Spokesmen for the oil refineries said they preferred to make written comments to DNR. Intalco did not respond to a request for comment.
Craig Cole, a former Whatcom County Council member who helped forge the county’s Cherry Point land-use plans, said he shares the fears he is hearing from his industry contacts. As he sees it, the plan imposes extra burdens of environmental proof on any new facilities in the area.
“That’s the area we’ve set aside for heavy industry, and on the whole it’s worked pretty well,” Cole said. “This plan basically shuts it down over time. It runs that risk.”
Kyle Murphy, DNR’s aquatic-reserves program manager, said such talk is overblown: The management plan acknowledges both existing industries and the proposed new terminal as compatible uses.
He also noted the three existing docks and the proposed new one are not inside the reserve.

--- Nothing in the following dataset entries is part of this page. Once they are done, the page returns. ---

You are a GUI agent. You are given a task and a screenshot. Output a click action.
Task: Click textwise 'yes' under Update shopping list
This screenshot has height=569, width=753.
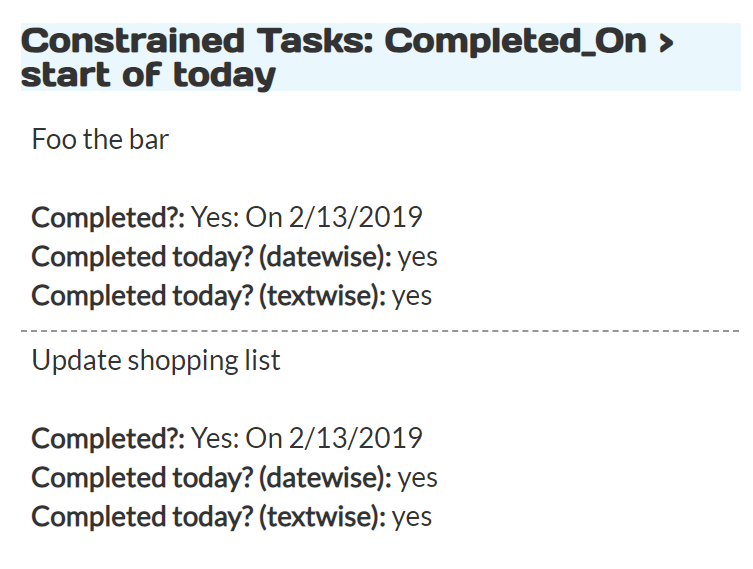(x=412, y=518)
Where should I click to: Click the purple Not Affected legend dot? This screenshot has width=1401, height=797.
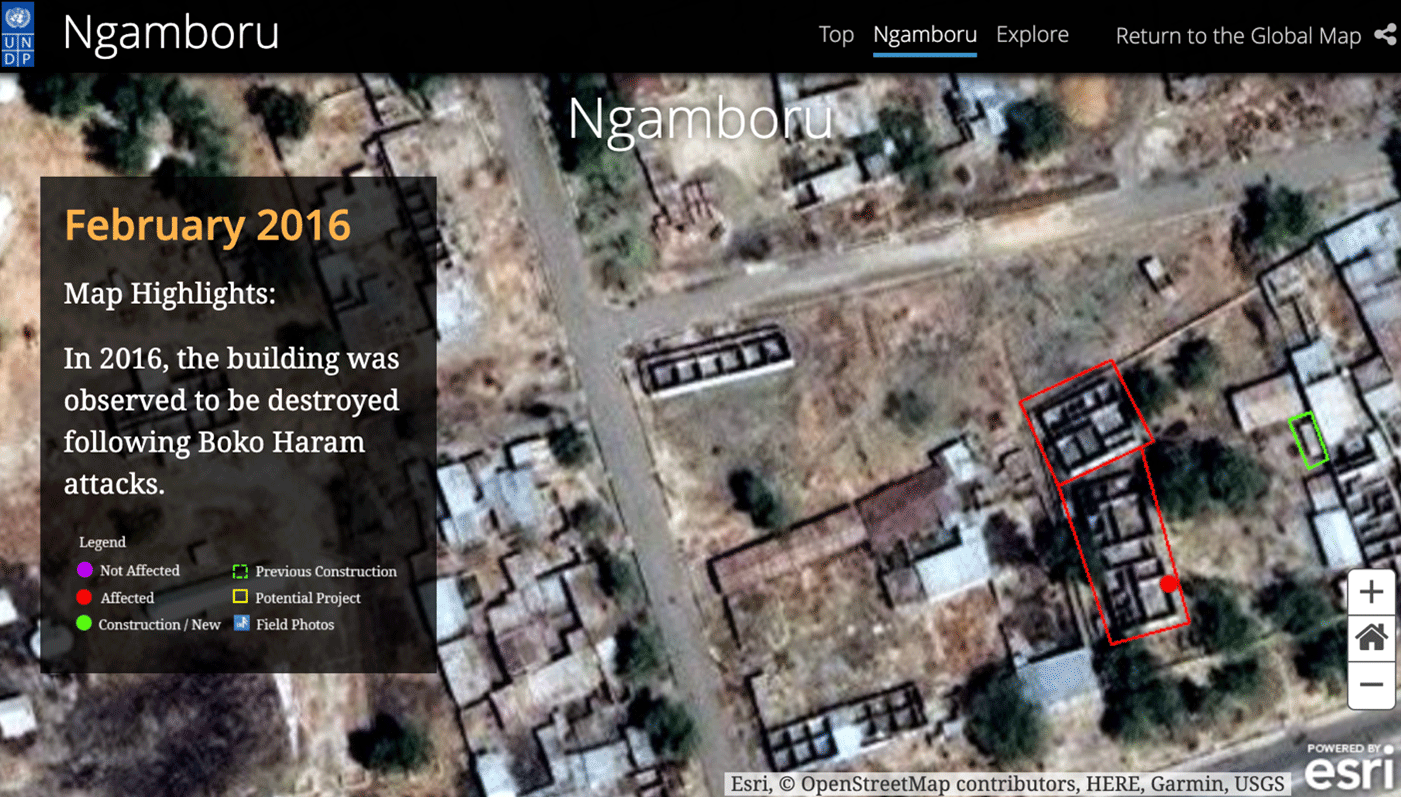coord(85,570)
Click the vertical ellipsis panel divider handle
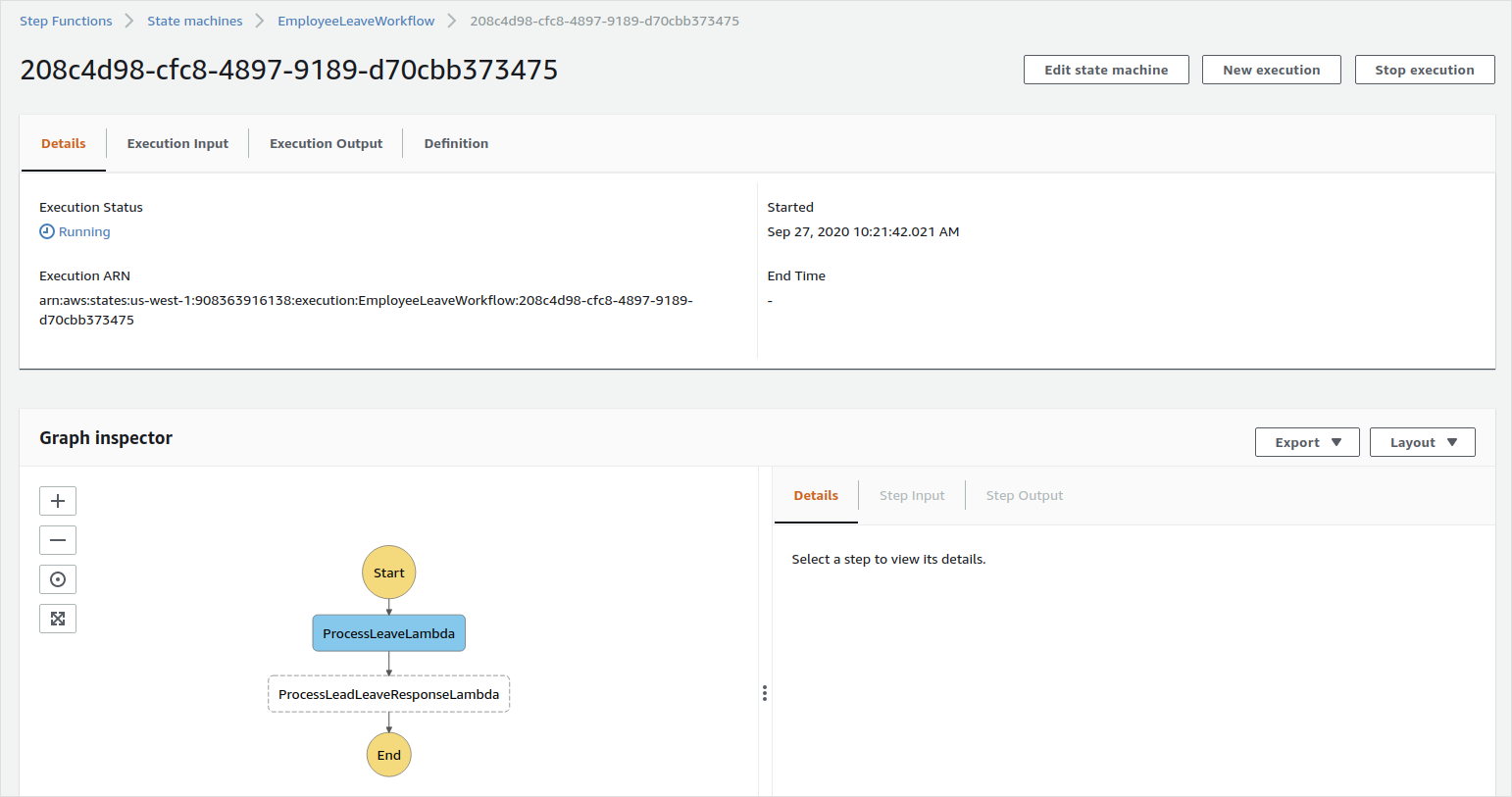The width and height of the screenshot is (1512, 797). click(x=764, y=693)
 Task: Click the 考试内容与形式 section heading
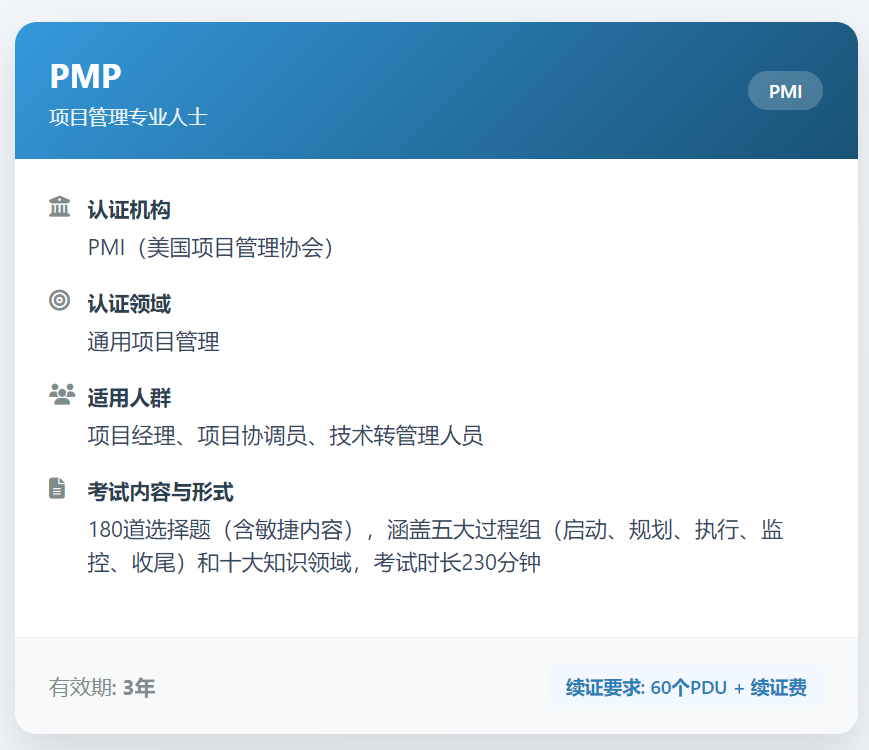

BP, ConocoPhillips and Intalco all have long-term leases with DNR to operate docks on the state’s tidelands.
But Murphy acknowledged that a more stringent management plan for the area surrounding the industrial leases could have an impact when and if those industries seek lease modifications for expansion.
“I don’t think the intent is to make it more difficult for them to expand,” Murphy said. “I think the intent is to manage those aquatic lands according to the best available science.”
DNR’s Toso said the Cherry Point plan is part of Public Lands Commissioner Peter Goldmark’s effort to improve the environmental health of waterways.
“This is a broader commitment to restoration and recovery of the Sound,” Toso said. “We need to find a balance.”
But as Cole sees it, DNR’s new management plan threatens to upset the balance already in place after earlier county and state planning efforts.
Fear of job losses
“I think we took a rational approach to this,” Cole said. “I am an environmentalist, but I’m very concerned about the loss of high-value jobs in our economy. We don’t have that many anymore.”
The two refineries and the aluminum smelter account for about 1,500 direct jobs, and probably at least that many more indirect jobs. A recent study estimated Intalco alone produces 1,500 indirect jobs, in addition to its 500-person payroll.
Meanwhile, the herring population remains in crisis. Kurt Stick, herring biologist with the Department of Fish and Wildlife, said he has not yet completed his annual survey of Cherry Point herring, but preliminary indications are not good.
“Tentatively, it looks like it’s going to be very close to our lowest on record,” Stick said.